Was zu tun ist: Formatiere die Zeilen ab der Zeile mit „Where should I click to: Select“ bis einschließlich der Zeile mit „click(459, 704)“ als CSV mit den beiden Spalten „Text“ und „Antwort“, eine Zeile pro Eintrag, jedes Feld in Anführungszeichen und Zeilenumbrüche durch Leerzeichen ersetzt. Lass die Bilder dabei weg.

Material zur Aufgabe:
================

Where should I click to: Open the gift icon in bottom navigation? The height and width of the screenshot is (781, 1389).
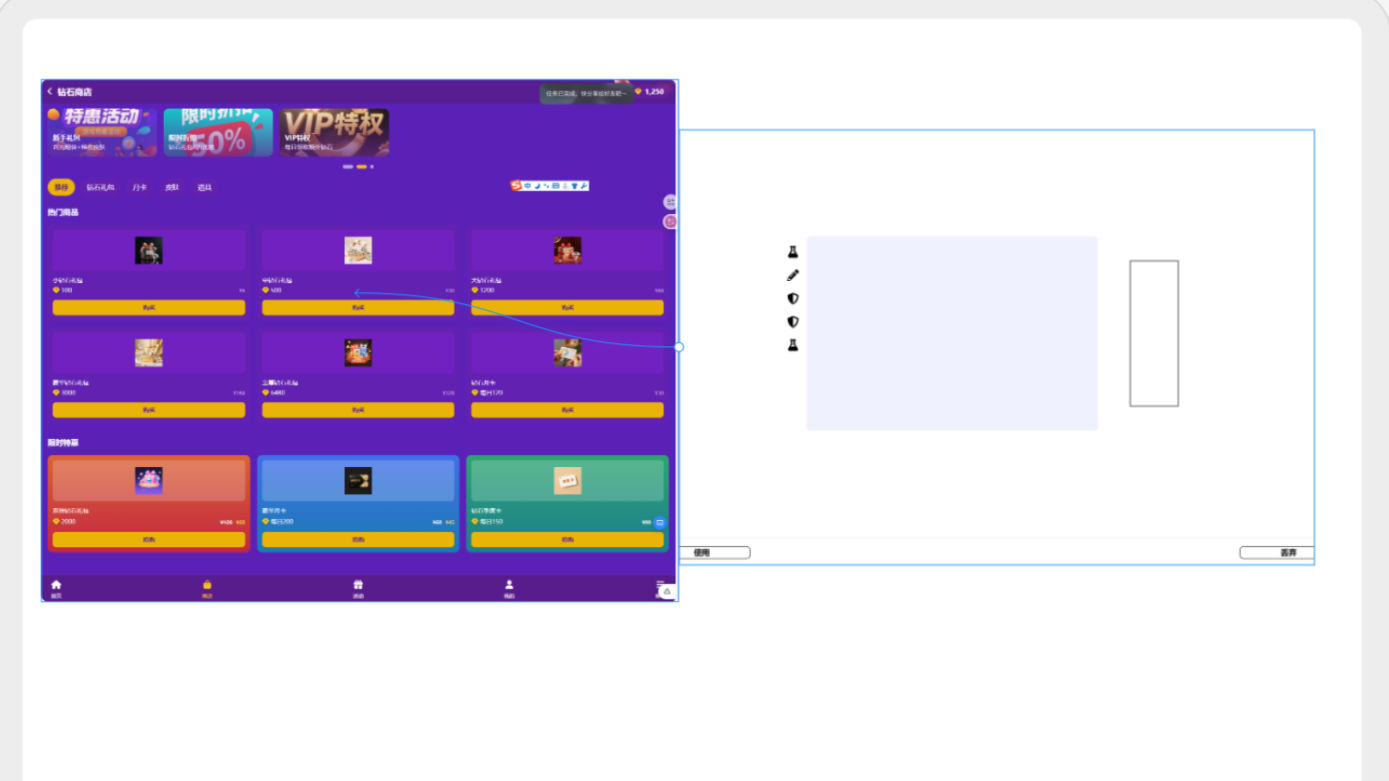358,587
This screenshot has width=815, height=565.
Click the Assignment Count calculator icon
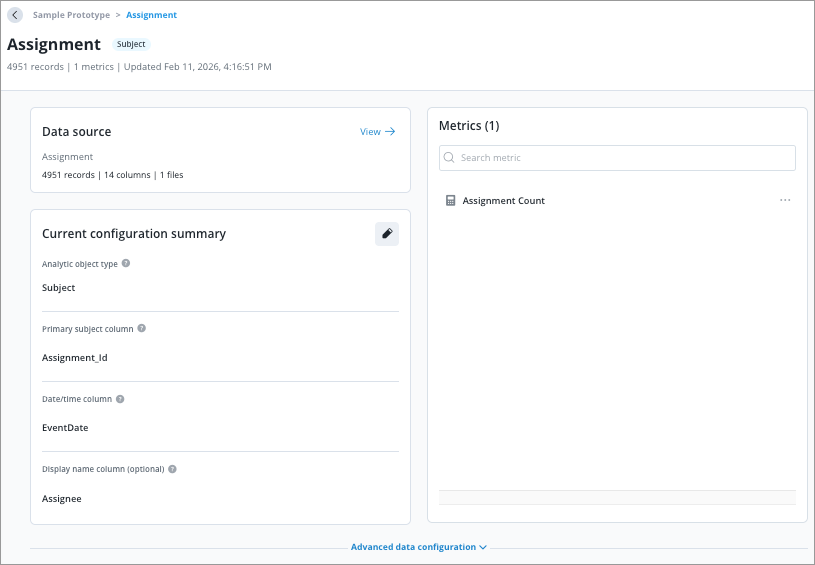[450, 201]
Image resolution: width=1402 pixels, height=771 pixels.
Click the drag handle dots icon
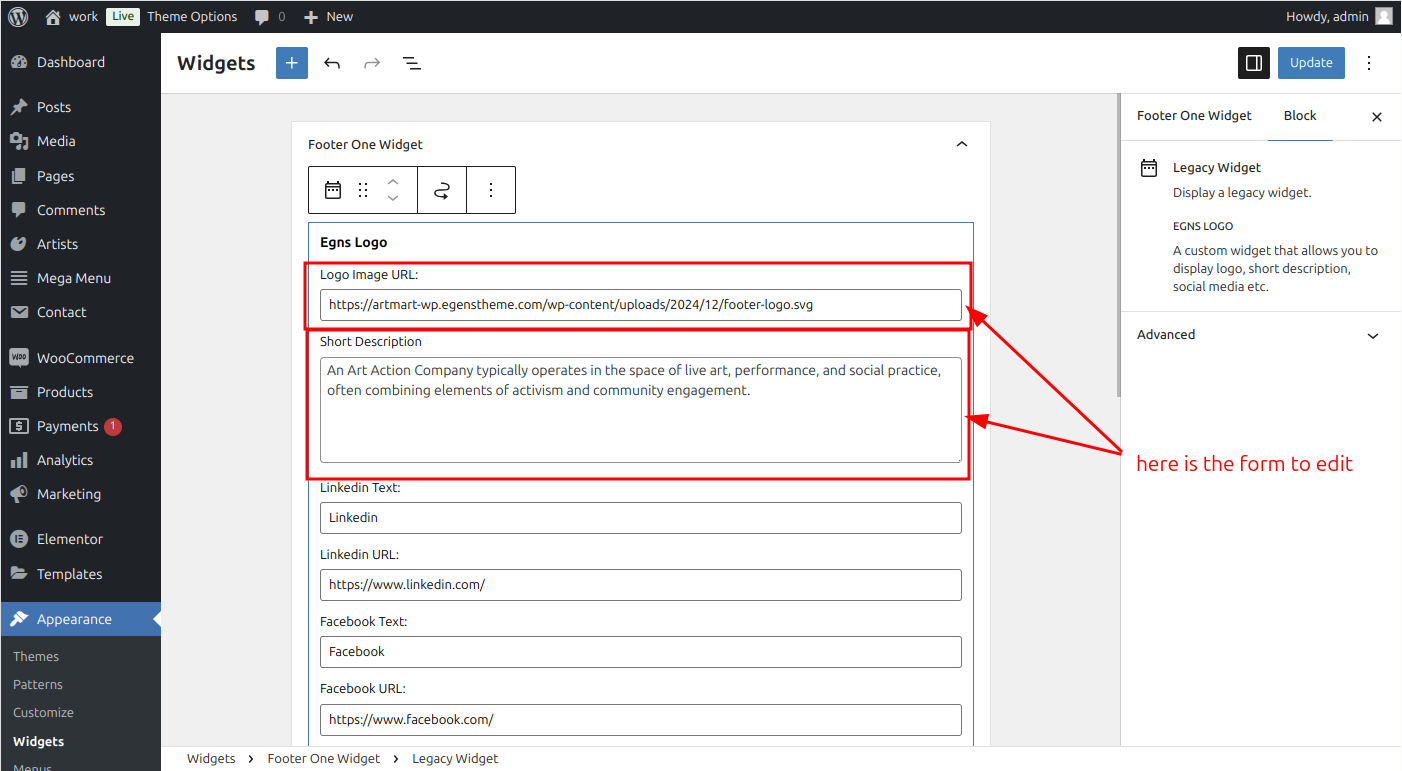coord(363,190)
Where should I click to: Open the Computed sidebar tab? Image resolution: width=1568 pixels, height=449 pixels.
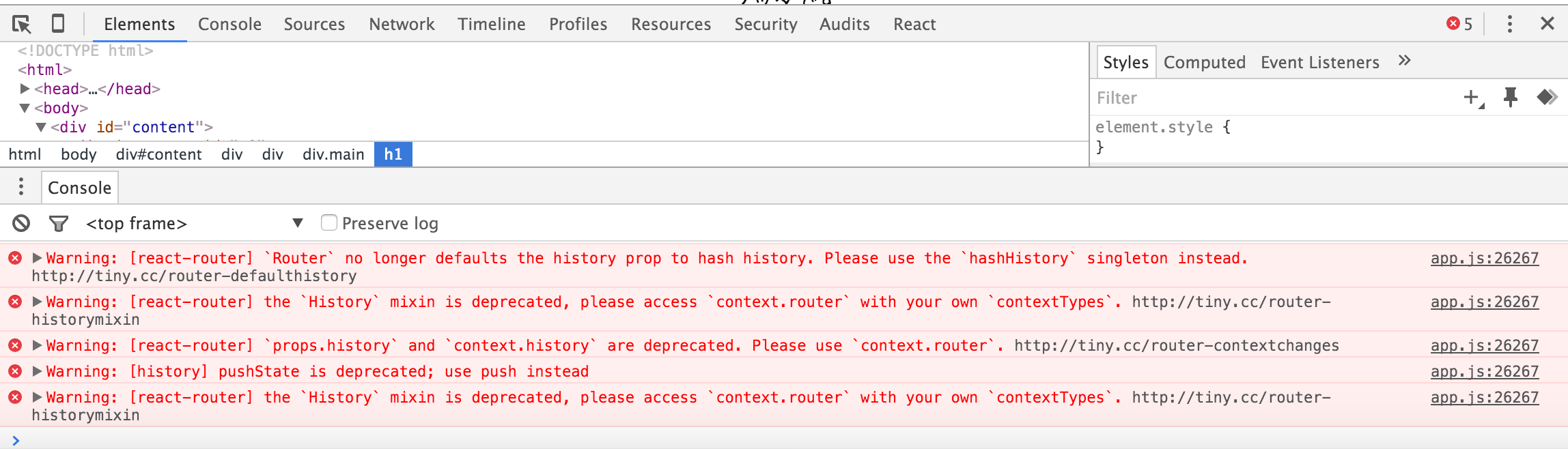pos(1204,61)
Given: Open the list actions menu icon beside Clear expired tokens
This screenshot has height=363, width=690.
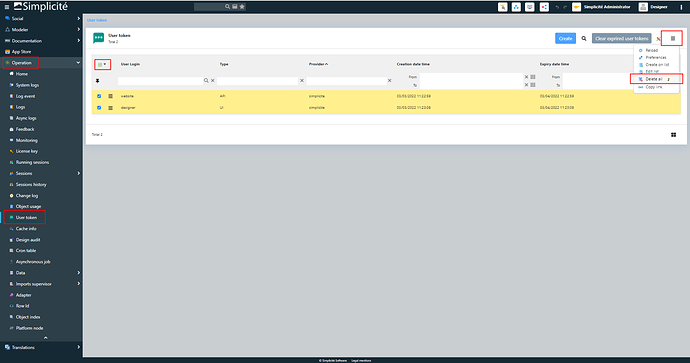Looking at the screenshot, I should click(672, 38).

================

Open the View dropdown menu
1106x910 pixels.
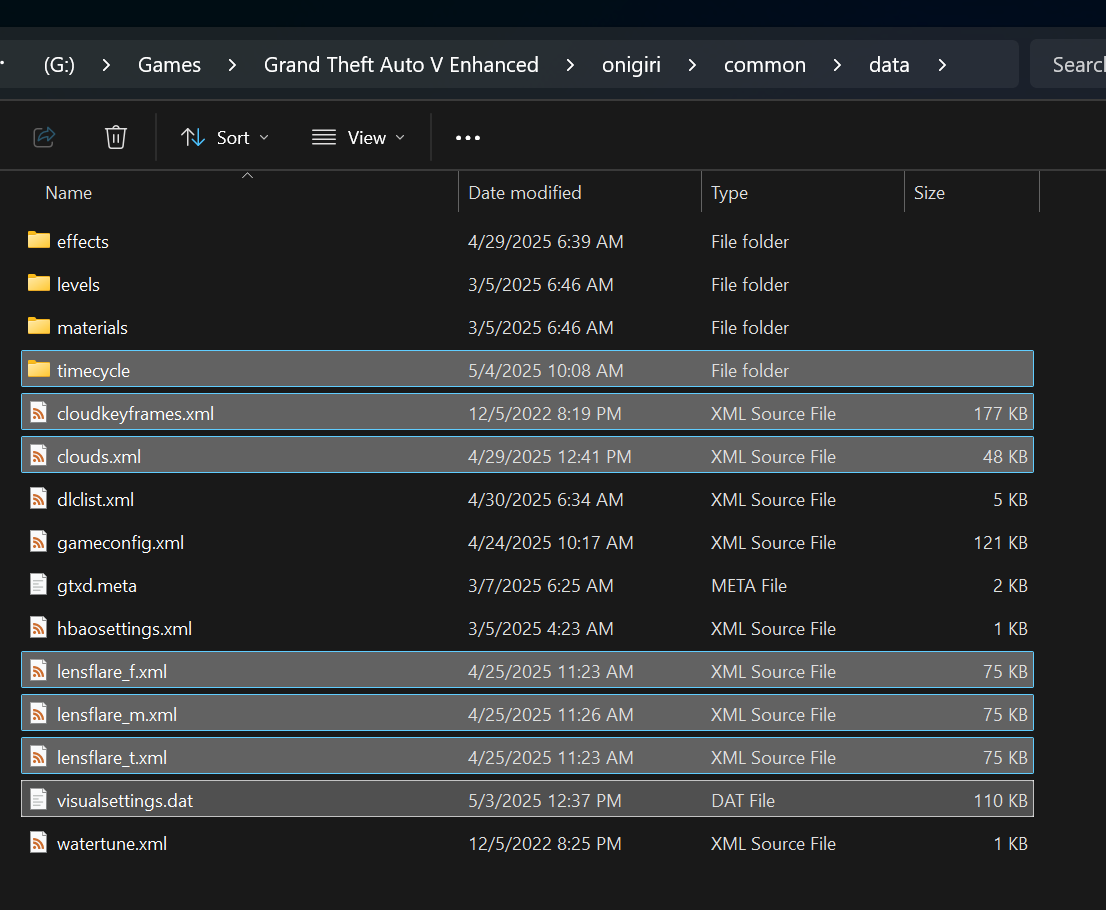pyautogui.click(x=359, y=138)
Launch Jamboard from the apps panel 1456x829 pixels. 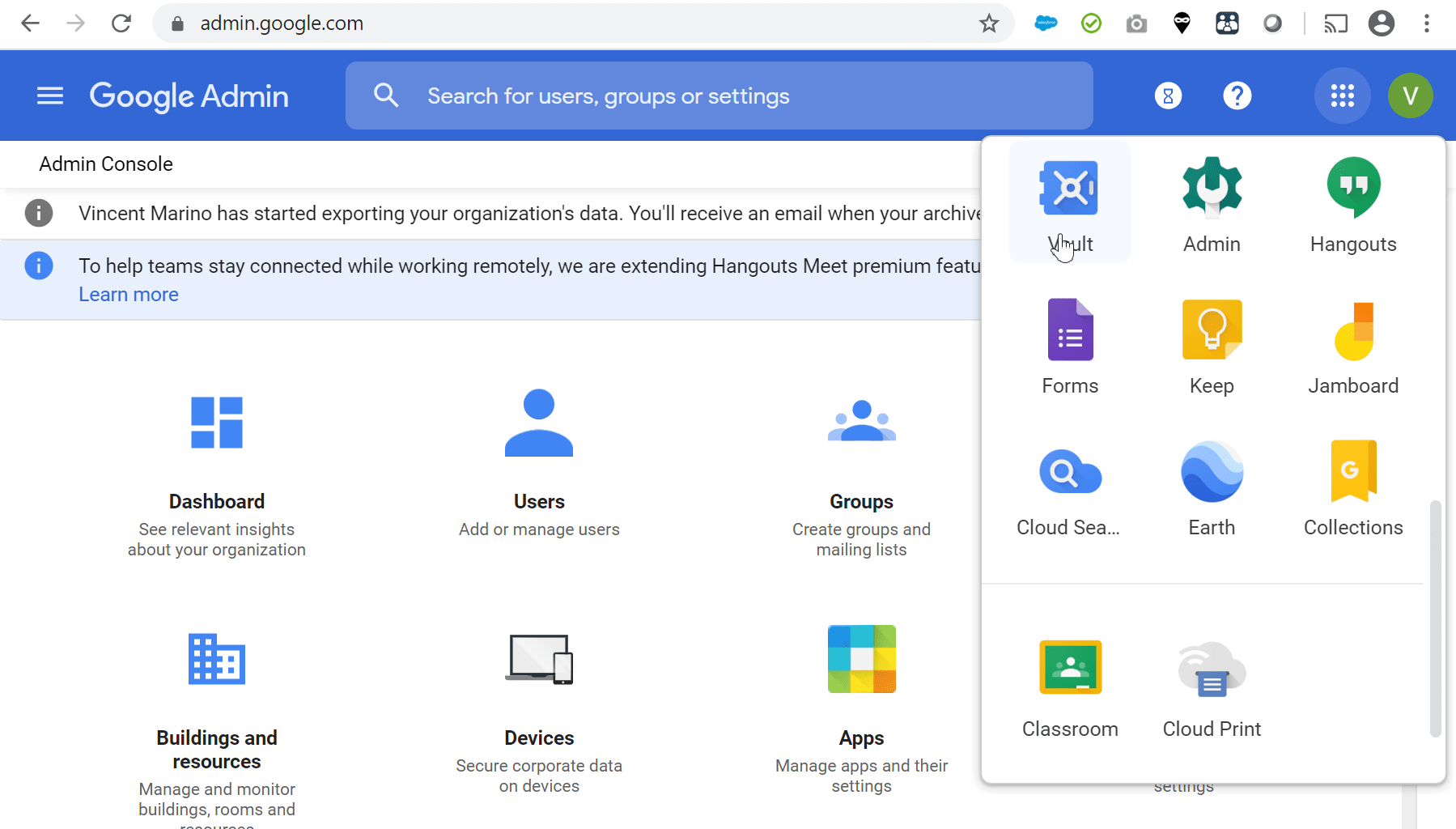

================

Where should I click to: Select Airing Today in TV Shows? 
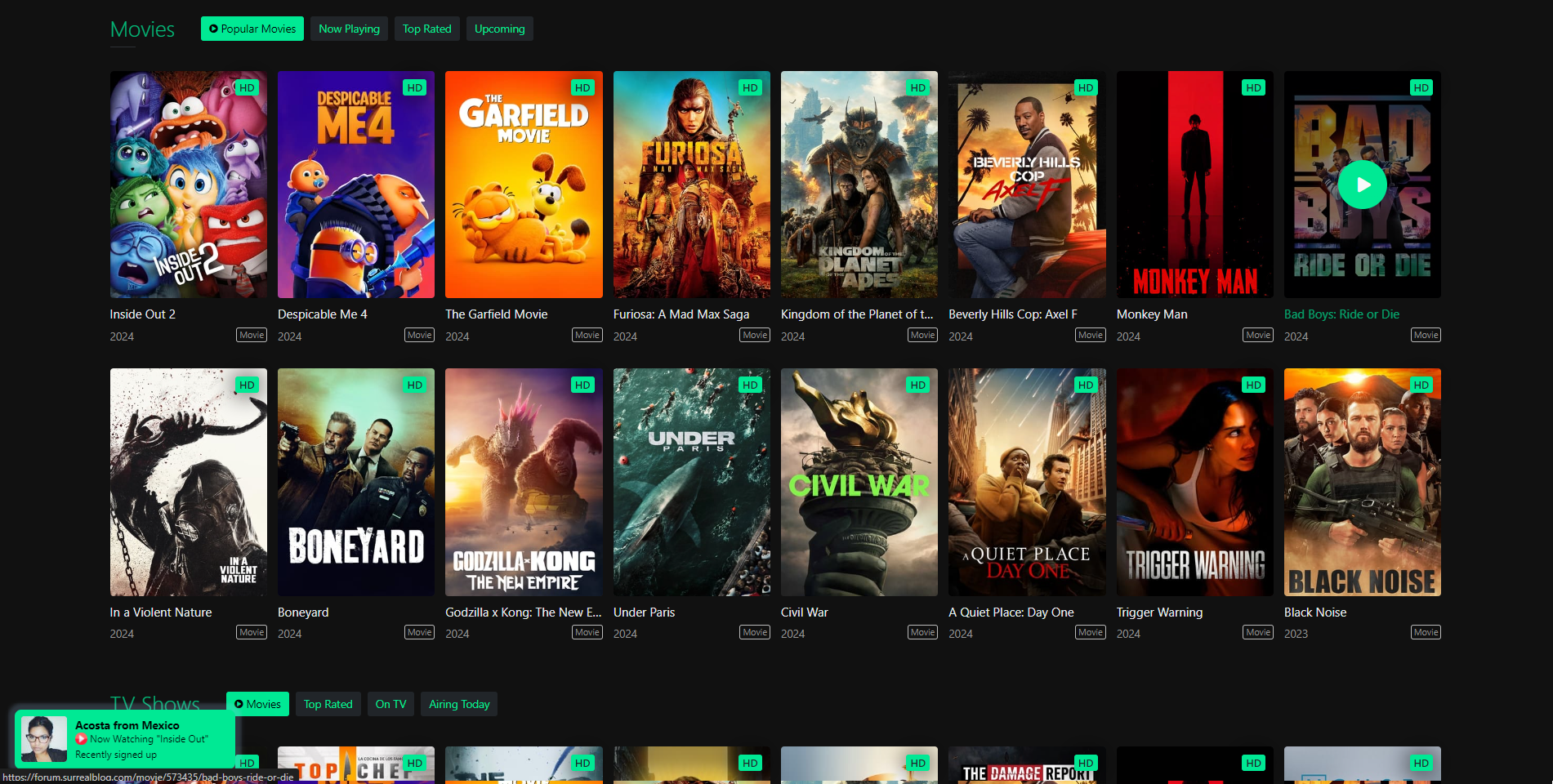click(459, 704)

================

Vollständige Antwort:
Text,Antwort
"Where should I click to: Select Airing Today in TV Shows?","click(459, 704)"